Really? That’s funny, because we can't find any statements like that in the Task Force’s report (PDF)! The report never says that spending money on operations would be “hampering the City’s ability to adequately maintain our current assets” because that's silly. Don’t you need to hire people to do the actual maintenance?
In fact on page 35, the report acknowledges that expanding our transit system will increase overall operating costs:
The Task Force’s main focus is to address urgent capital needs; this report does not take into account a number of factors that will impact future transportation costs such as operating deficits, other deferrals, and potential increases in overall operating costs associated with new investments.
But for some reason, the MTA’s operating budget was explicitly excluded from the report. At the Task Force’s first meeting on April 9, 2013, the MTA’s presentation (PDF) included a description of the $70 million structural deficit in their operating budget (see slides 9–12)! Curiously, that gaping hole in the MTA’s budget was never mentioned again.
Now getting back to the ballot measure, it concludes with this statement:
Any revenue measure passed by the voters between 2016 and the year 2030 that the City decides to spend on transportation . . . shall not be directed to general administrative and personnel costs other than what is necessary to implement the aforementioned capital projects.
That’s really a baffling statement. The Mayor thinks that for the next fifteen years, any new revenue for transportation should not be spent on actually operating Muni! No new money for Muni drivers, mechanics, or line supervisors? No new money for crews that maintain the overhead lines or fill potholes or stripe bike lanes? Don’t we need people to drive and maintain all of those new buses we need to buy?? The MTA has a $70 million deficit on operating our current transit system, but we’re not going to give them any more money for that? What the hell’s going on out here?!?
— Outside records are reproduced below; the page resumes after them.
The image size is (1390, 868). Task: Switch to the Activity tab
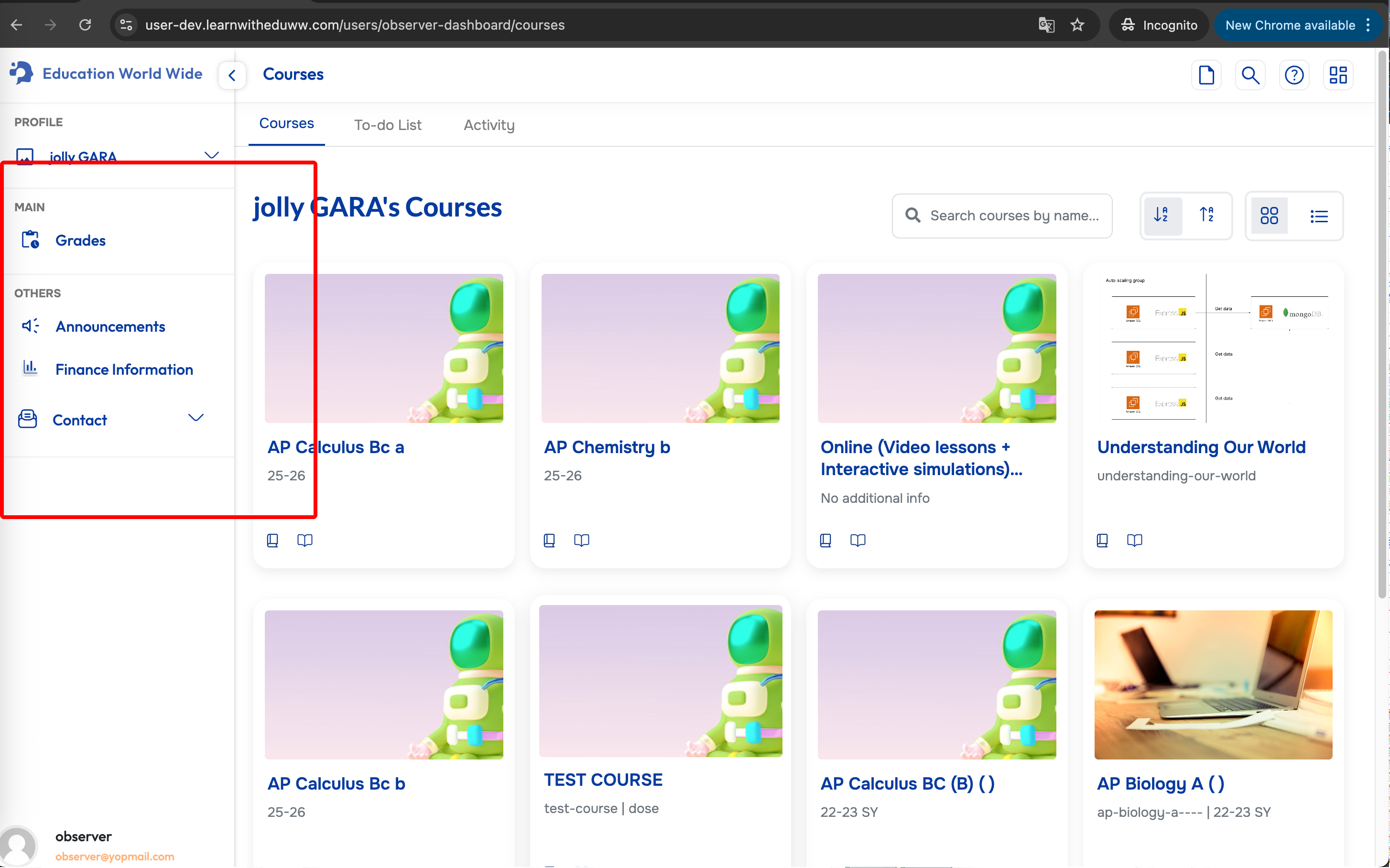489,125
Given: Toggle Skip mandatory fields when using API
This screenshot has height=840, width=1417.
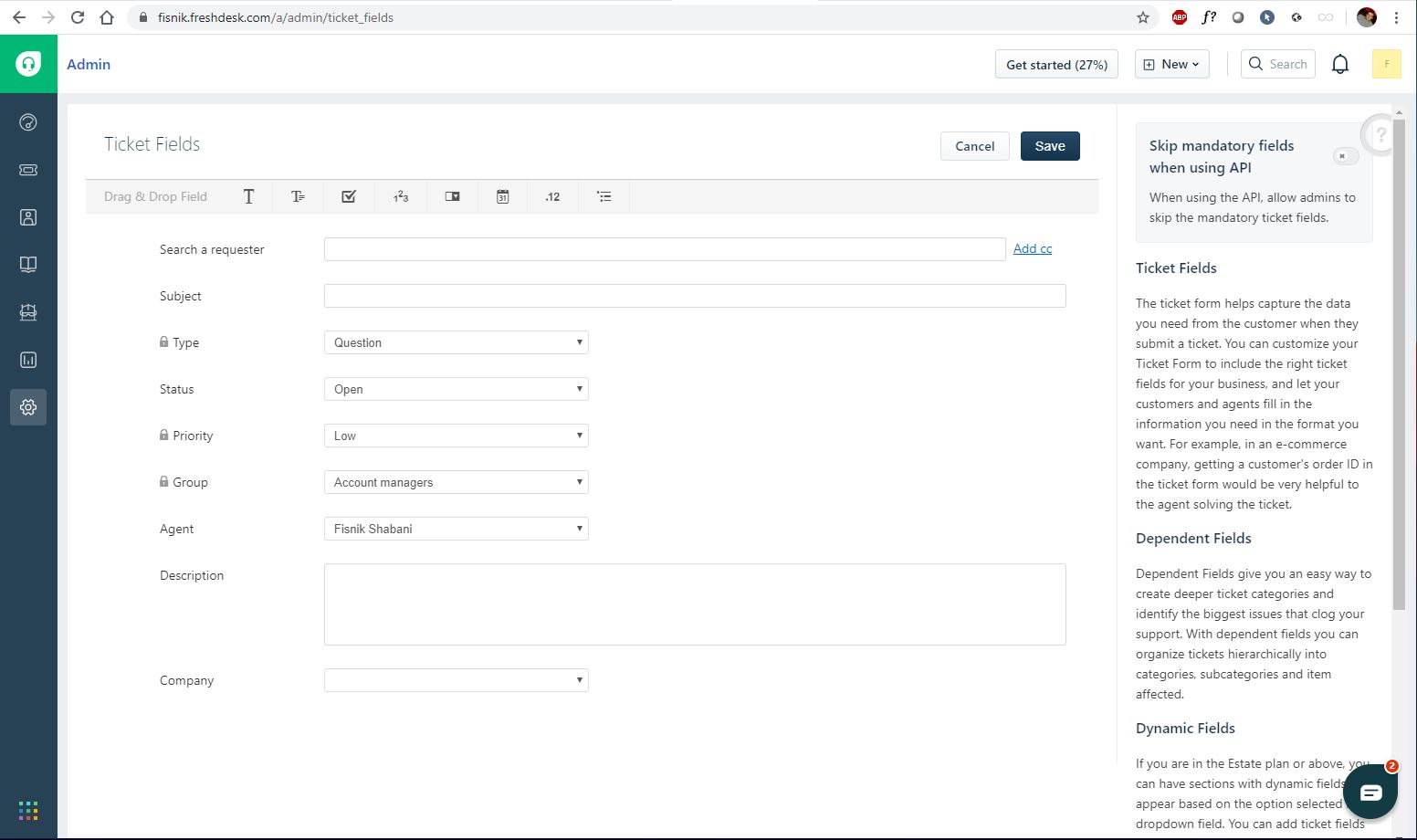Looking at the screenshot, I should tap(1345, 156).
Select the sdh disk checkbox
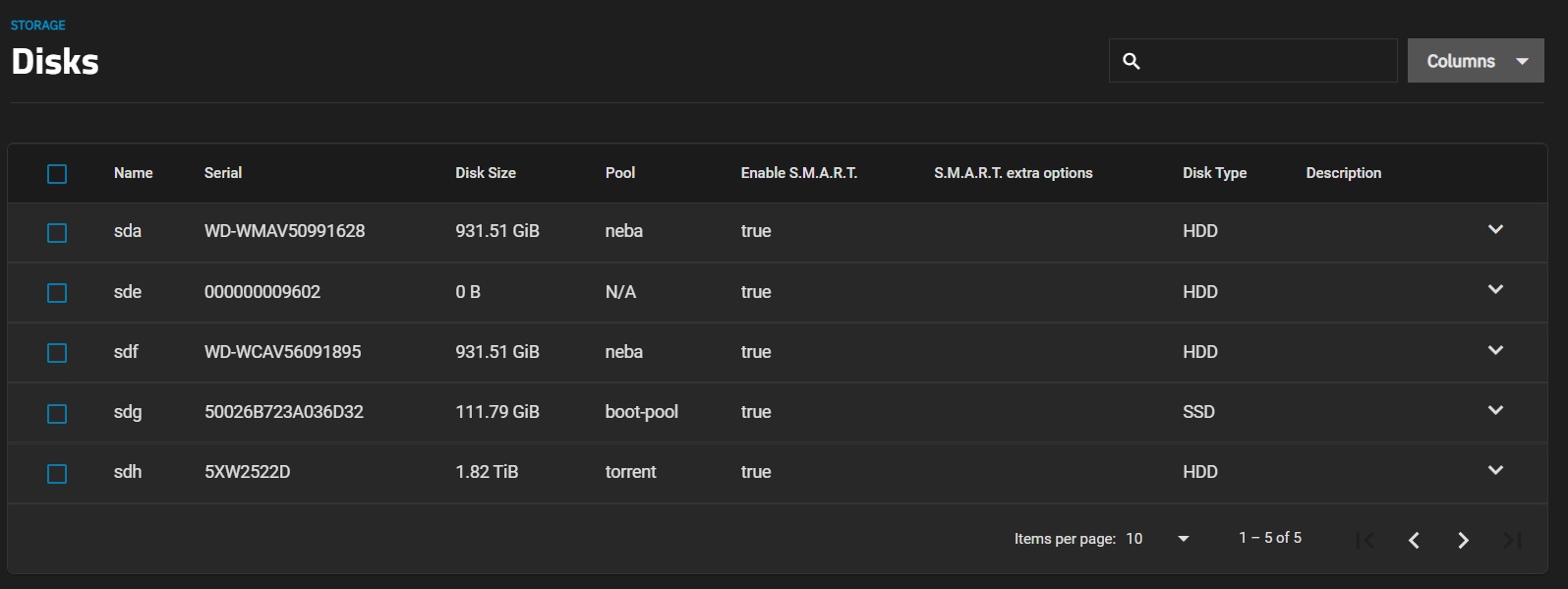The image size is (1568, 589). (57, 474)
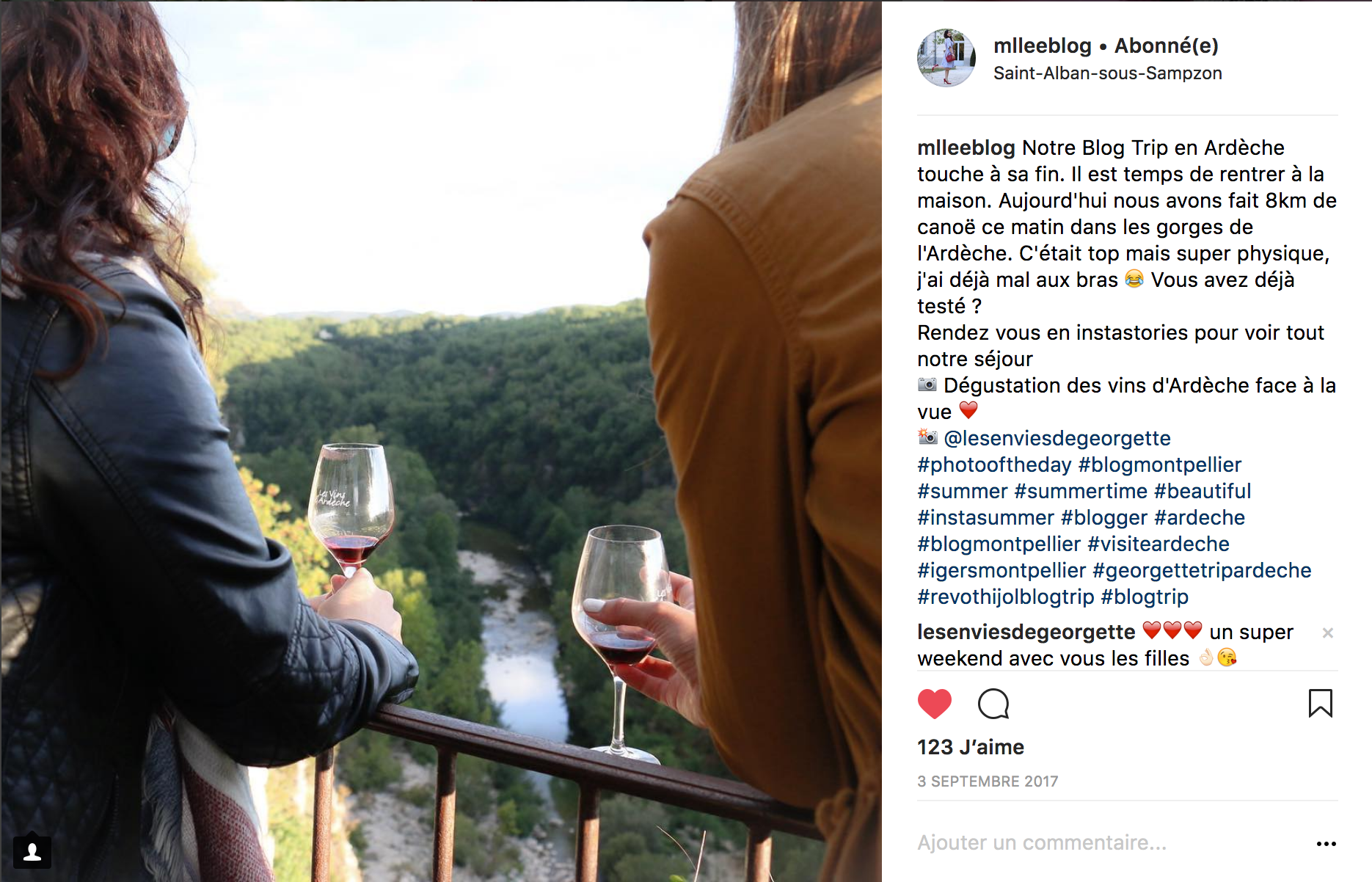Open the #revothijolblogtrip hashtag
This screenshot has width=1372, height=882.
tap(1005, 597)
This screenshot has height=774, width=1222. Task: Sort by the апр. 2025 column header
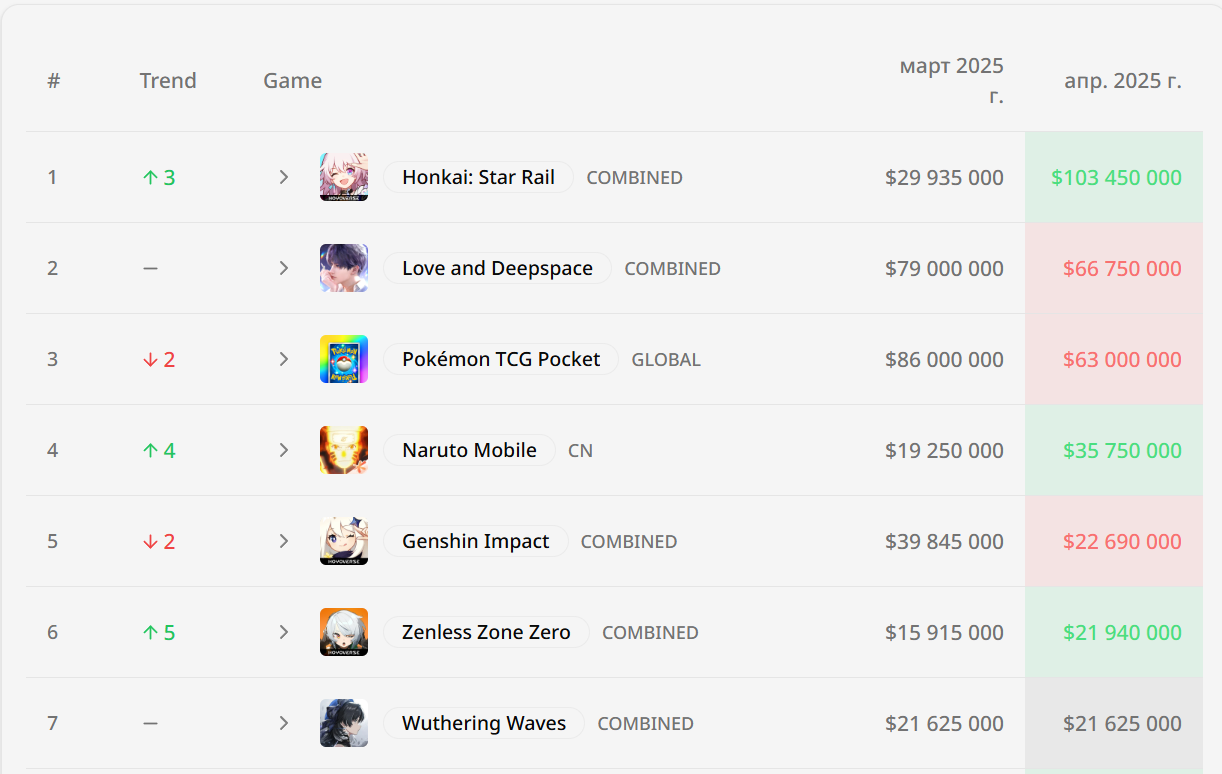click(x=1122, y=81)
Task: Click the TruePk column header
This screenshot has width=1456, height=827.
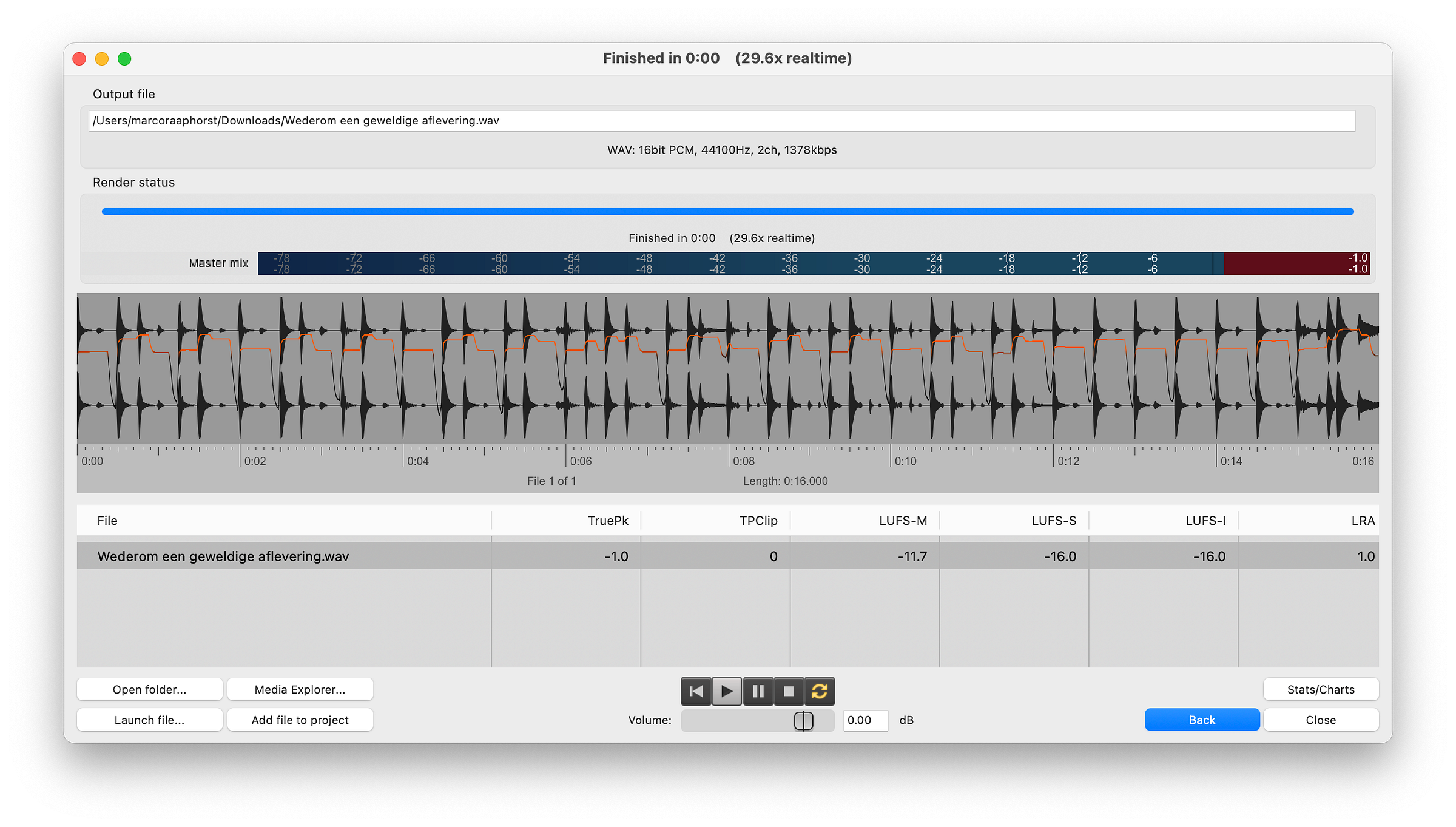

This is where we see the fingerprints of Steve Kawa, the Shadow Mayor (Chief of Staff to Mayors Lee, Newsom, and Brown). Considering how Muni’s massive backlog of unfunded maintenance has built up while Kawa has been running the City, he doesn’t seem to give a shit about Muni. What does he give a shit about? Negotiating labor contracts with City worker unions. And this year the City is renegotiating contracts with the MTA’s labor unions.
Putting restrictions on using revenue for operating expenses helps the Mayor and Kawa ‘plead poverty’ when unions ask for better wages and benefits. Considering new Muni operators are earning $37,000 a year before benefits and union dues, that seems pretty sucky.
Even worse, creating an artificial firewall between the MTA’s operating and capital budget threatens to drive a wedge between the City’s tenuous coalition of pro-transit advocates.
Keeping Muni running requires both operating and capital expenses, but pedestrian and bicycle improvements are mostly only capital expenses. We’re worried this “capital only” approach to transportation funding could pit bike/pedestrian advocates against Muni advocates. Thankfully, so far neither Walk SF nor the Bike Coalition have signed on to the Mayor’s Transportation 2030 measure. We hope they don’t fall for it!
Mayor Lee: Please Take This Off the Ballot!
In summary, the Transportation 2030 ballot measure is a nothing-burger that could lead to a needlessly distracting and divisive fight on the June ballot. We urge the Mayor to drop this and instead work with the Board of Supervisors to develop real consensus for a measure for the November ballot that will actually generate revenue for transit. It’s not too late: he has until March 4th to remove it from the ballot!